The idea that a pitcher might not finish what he started was, for a long time, genuinely controversial. Relief pitching existed in the early 20th century, but it carried a stigma. A starter who couldn't go the distance was considered to have failed, not to have been strategically managed.

This began to shift during the 1920s and 1930s, when a handful of managers started experimenting with specialized late-game relievers. Firpo Marberry of the Washington Senators is often credited as one of the first true relief specialists — a pitcher deployed specifically to protect leads rather than to start games. It was a novelty. Most people in baseball thought it was a quirky tactic, not the future of the sport.

The transition happened slowly. Through the 1950s and 1960s, complete games were still common. Sandy Koufax threw 27 complete games in 1965 — his last great season before arm problems ended his career at 30. Bob Gibson threw 28 in 1969. These weren't anomalies; they were expectations for elite starters.

The closer role as we know it today — a specialist brought in specifically to record the final three outs of a close game — didn't become standardized until the 1980s. The save rule wasn't even added to the official statistics until 1969.

When Science Entered the Conversation

The real turning point came not from a rule change but from research.

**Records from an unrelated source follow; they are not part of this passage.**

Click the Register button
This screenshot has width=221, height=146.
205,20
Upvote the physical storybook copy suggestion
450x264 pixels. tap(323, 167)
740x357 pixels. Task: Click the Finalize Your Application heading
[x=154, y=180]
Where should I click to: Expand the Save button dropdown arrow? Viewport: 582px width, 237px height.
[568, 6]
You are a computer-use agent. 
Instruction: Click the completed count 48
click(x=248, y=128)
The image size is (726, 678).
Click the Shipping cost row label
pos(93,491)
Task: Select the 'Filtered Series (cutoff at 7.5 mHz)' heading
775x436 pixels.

During the 1980s and 1990s, sports medicine began generating hard data on what throwing a baseball at high velocity actually does to the human arm. The findings were not reassuring. The forces generated during an overhand fastball delivery are close to the physical limits of what the ulnar collateral ligament — the small band of tissue on the inside of the elbow — can withstand. Every hard throw is a small stress event. Accumulate enough of them without adequate recovery, and the ligament fails.

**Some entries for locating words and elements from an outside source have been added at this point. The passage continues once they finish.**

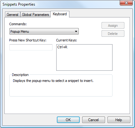
Task: Click the Delete button
Action: (113, 34)
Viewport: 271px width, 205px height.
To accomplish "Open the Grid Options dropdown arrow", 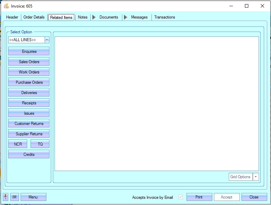I will 256,177.
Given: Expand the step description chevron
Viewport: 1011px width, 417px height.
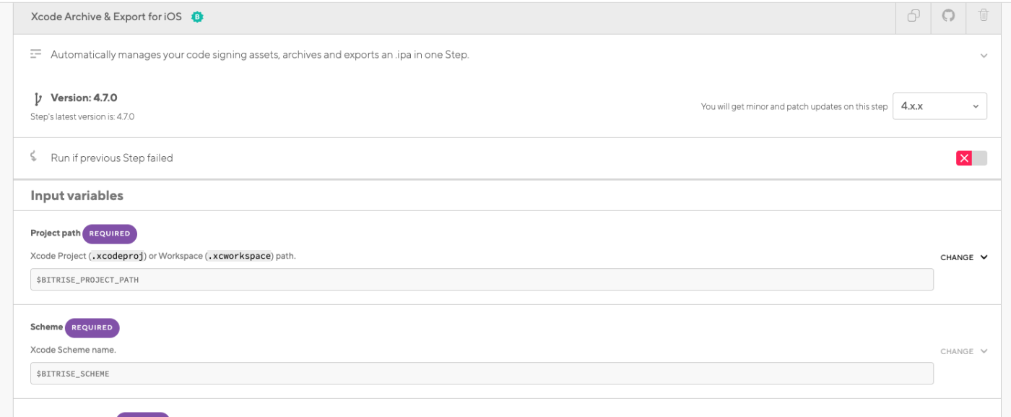Looking at the screenshot, I should [984, 55].
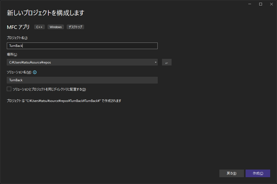
Task: Click the プロジェクト名 text field containing TurnBack
Action: click(82, 46)
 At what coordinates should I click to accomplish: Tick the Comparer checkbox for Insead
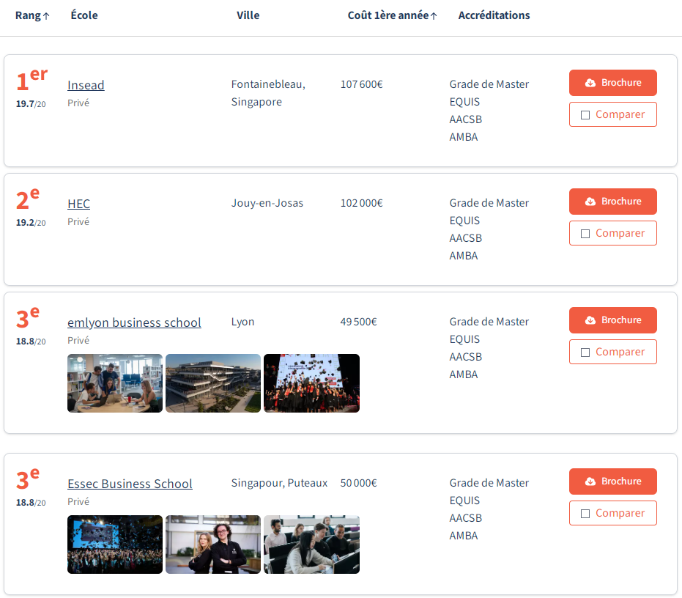click(585, 115)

Tommy John surgery, which replaces the UCL with a tendon from elsewhere in the body, was first performed in 1974 on pitcher Tommy John himself. By the 2000s, the procedure had become so routine that it carried the pitcher's name as casually as a common household item. The surgery works — most pitchers return to full effectiveness — but it requires 12 to 18 months of recovery and is, by any measure, a serious intervention.

Pitch count research, much of it driven by organizations like ASMI (the American Sports Medicine Institute), began establishing clearer connections between high workloads and injury rates. The 100-pitch threshold that now governs most starting pitcher decisions isn't arbitrary — it reflects a body of evidence suggesting that mechanical breakdown and injury risk accelerate meaningfully beyond that point, particularly for younger arms.

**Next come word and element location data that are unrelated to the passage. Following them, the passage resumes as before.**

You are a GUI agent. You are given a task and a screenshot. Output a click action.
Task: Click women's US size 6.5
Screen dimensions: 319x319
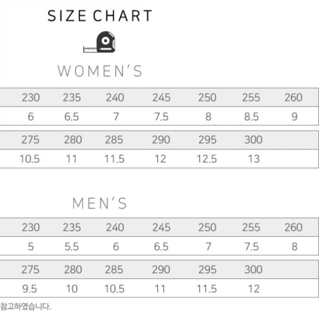point(72,117)
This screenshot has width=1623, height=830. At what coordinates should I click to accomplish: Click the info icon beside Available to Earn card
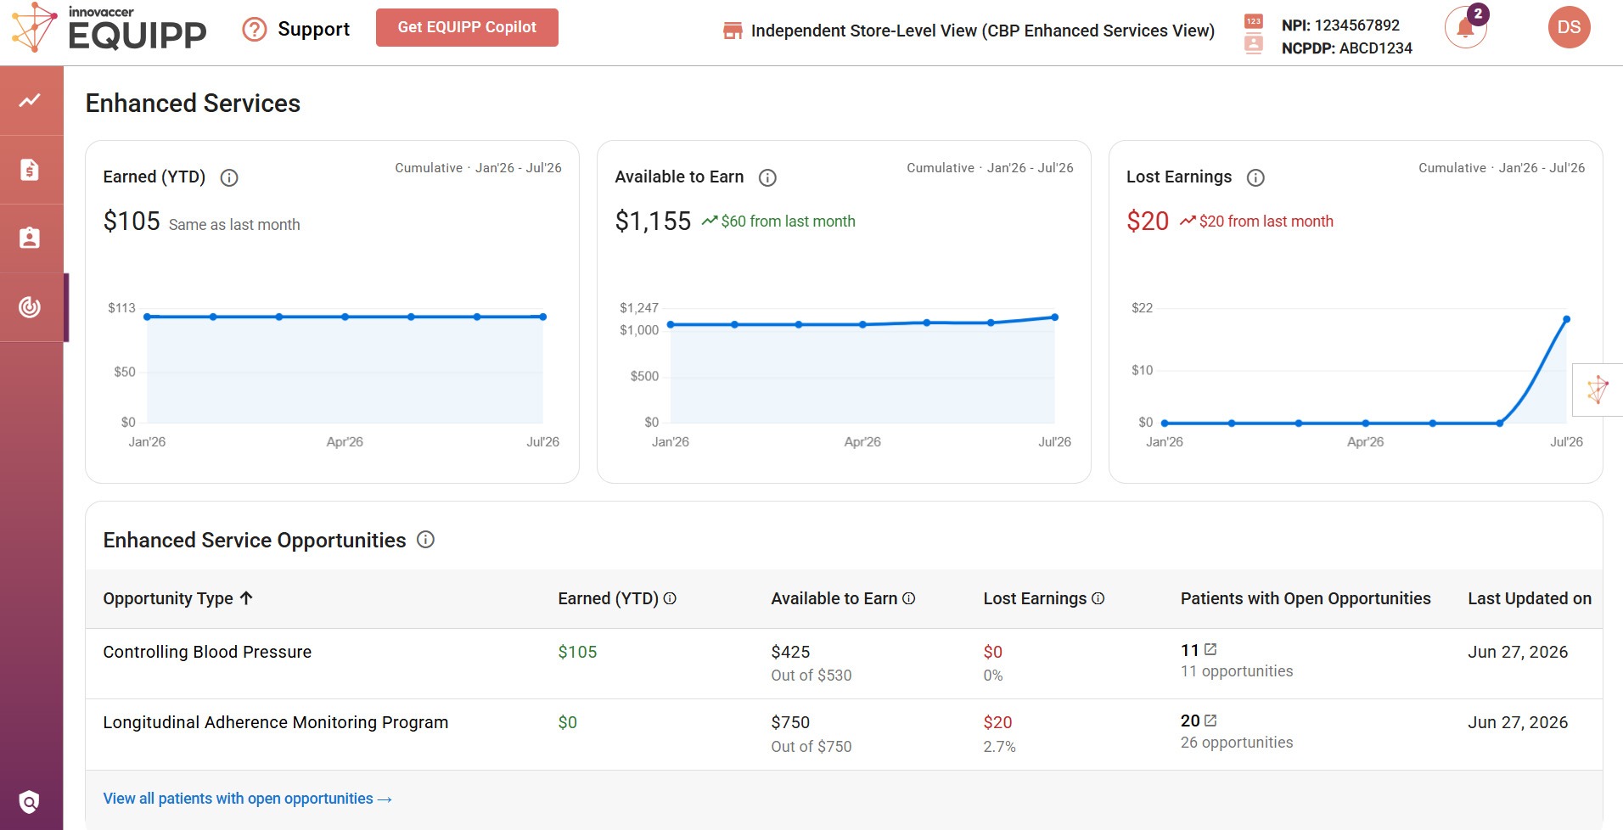pos(767,177)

What Today's Starters Actually Do

A modern MLB ace is expected to deliver roughly 180 to 200 innings per season. That's considered a full, healthy workload. The best starters in baseball — the Gerrit Coles, the Spencer Strahms, the Freddie Perdomo types — are pulled after six innings as a matter of routine even when they're pitching well. Pitch counts are tracked in real time by coaching staffs, front offices, and broadcasters simultaneously.

Teams now carry 13-pitcher rosters. The bullpen is not a backup plan — it's half the strategy. Middle relievers, setup men, closers, left-handed specialists who face a single batter: the modern pitching staff is a precision machine built around the assumption that no one arm should carry too much of the load.

Will White's 680-inning season would not be possible today. Not because today's pitchers lack toughness, but because the sport has accepted — finally, after considerable evidence — that human arms are not infinitely durable.

Iron Arms and What They Cost

It's tempting to romanticize the old workhorses. And there's something genuinely compelling about the image of a pitcher waving off his manager and finishing what he started.

But the historical record is also full of careers that ended early, arms that gave out in a pitcher's late twenties, and men who threw themselves into physical decline for a sport that moved on without them. The iron arms of the deadball era were partly a product of different mechanics and partly a product of a culture that hadn't yet developed the tools to understand what it was asking.

Modern baseball has those tools now. The question it keeps wrestling with is how to use them without draining the game of something that made it feel heroic in the first place.